> _Extracted entries_:
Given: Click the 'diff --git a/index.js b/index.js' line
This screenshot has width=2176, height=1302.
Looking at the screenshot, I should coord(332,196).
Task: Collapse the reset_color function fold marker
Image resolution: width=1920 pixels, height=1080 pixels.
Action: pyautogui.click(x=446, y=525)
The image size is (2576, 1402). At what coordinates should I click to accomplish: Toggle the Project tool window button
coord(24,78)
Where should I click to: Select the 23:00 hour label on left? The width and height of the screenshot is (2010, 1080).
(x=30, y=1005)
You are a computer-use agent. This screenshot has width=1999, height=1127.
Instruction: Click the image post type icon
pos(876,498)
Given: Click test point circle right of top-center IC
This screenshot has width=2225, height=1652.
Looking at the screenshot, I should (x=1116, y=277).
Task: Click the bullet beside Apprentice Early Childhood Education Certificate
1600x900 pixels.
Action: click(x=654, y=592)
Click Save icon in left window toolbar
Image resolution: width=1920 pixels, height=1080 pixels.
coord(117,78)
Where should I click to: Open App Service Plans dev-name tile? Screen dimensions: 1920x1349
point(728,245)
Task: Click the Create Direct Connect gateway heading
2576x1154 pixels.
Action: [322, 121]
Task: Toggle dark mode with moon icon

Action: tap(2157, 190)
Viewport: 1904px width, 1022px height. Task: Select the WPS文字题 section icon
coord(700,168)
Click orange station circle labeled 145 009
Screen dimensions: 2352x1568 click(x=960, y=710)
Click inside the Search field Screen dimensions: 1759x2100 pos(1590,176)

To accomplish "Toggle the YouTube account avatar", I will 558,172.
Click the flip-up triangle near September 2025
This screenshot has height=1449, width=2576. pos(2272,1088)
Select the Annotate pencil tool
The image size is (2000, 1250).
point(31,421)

> _Problem requirements_: Pick out and copy the lines of the material that include the word "Given".

> _Expected output_:
Given: Click the 'diff --git a/index.js b/index.js' line
Given: Click test point circle right of top-center IC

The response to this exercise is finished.